“The Seven Dorks”

         Sydney White (2007), directed by Joe Nussbaum, is loosely based on the story of Snow White, both the 1812 Brothers Grimm version and the 1937 Disney film version. The movie takes several elements from both versions of the classic story. The pieces from the story are pieced together and reworked to fit unto the modern college-life plot.

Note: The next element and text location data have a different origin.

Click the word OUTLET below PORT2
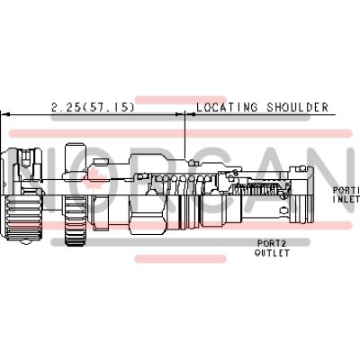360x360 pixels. coord(273,253)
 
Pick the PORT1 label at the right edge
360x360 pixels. coord(346,191)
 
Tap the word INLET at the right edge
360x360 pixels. coord(346,201)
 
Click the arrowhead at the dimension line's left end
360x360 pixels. coord(4,115)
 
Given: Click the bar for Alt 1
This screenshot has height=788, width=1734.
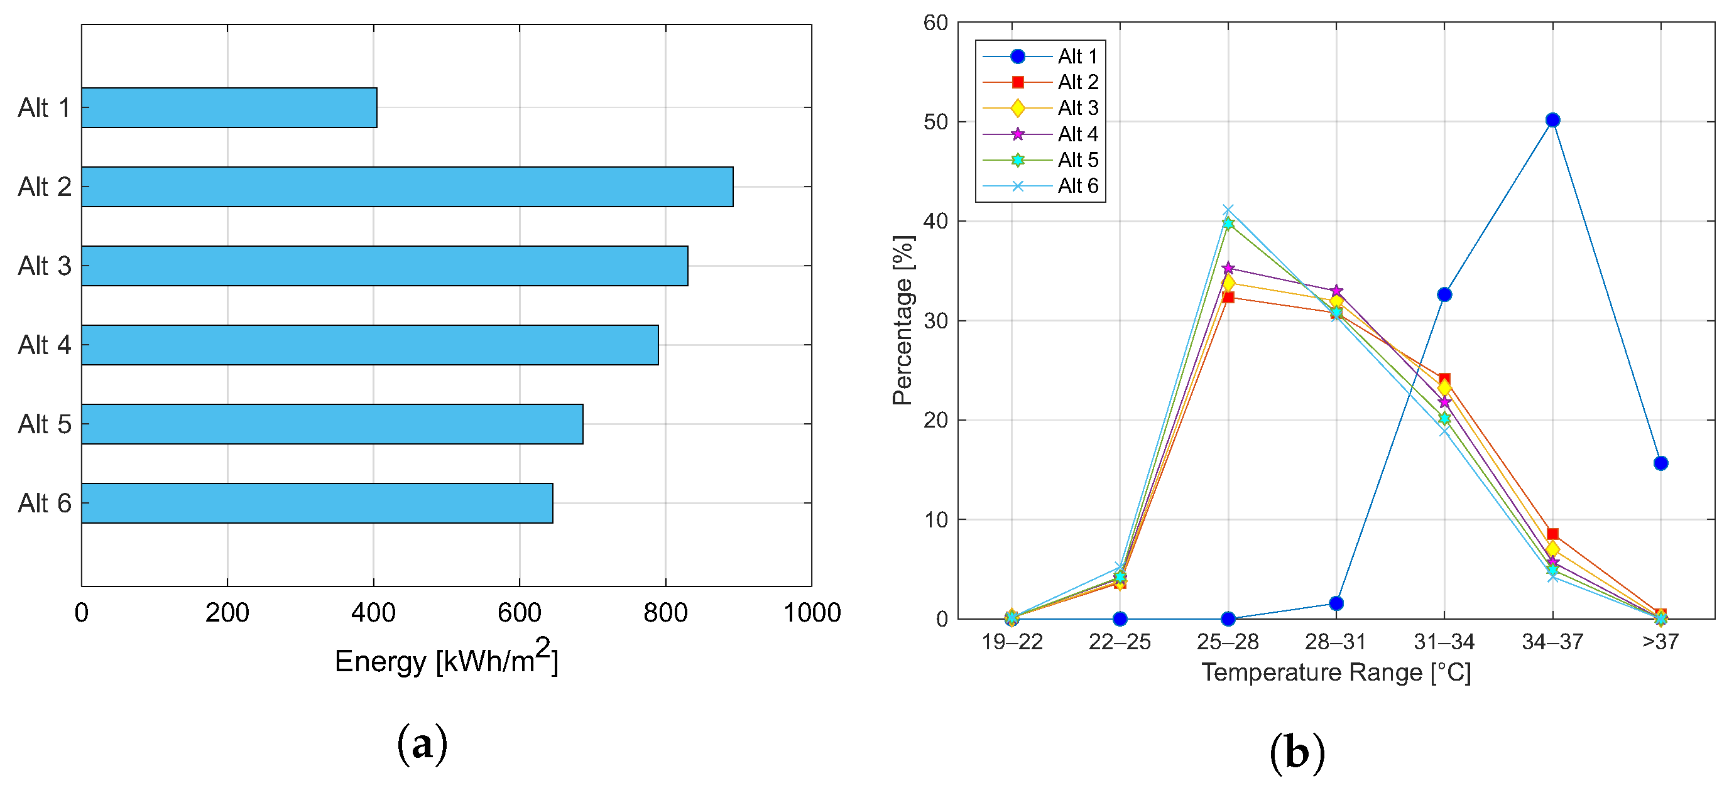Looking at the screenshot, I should tap(229, 107).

         The first, most obvious reference is in the name of the main character, Sydney White, played by Amanda Bynes. She is the “Snow White” of the movie. The antagonist, Rachel Witchburn (played by Sara Paxton), is the president of the sorority that Sydney is trying to become a part of. She serves the purpose of the evil Queen/Stepmother in the earlier versions in the story. Sydney’s love interest, Tyler PRINCE, is played by Matt Long. The seven dorks living in the run-down Vortex are the seven dwarfs that protect Sydney. Their personalities even match up with a dwarf from the Disney movie version: Happy (Spanky/Samm Levine), Sneezy (Lenny/Jack Carpenter), Grumpy (Gurkin/Danny Strong), Dopey (George/Arnie Pantoja), Sleepy (Emele/Donte Bonner), Bashful (Jeremy/Adam Hendershott), and Doc (Terrance/Jeremy Howard).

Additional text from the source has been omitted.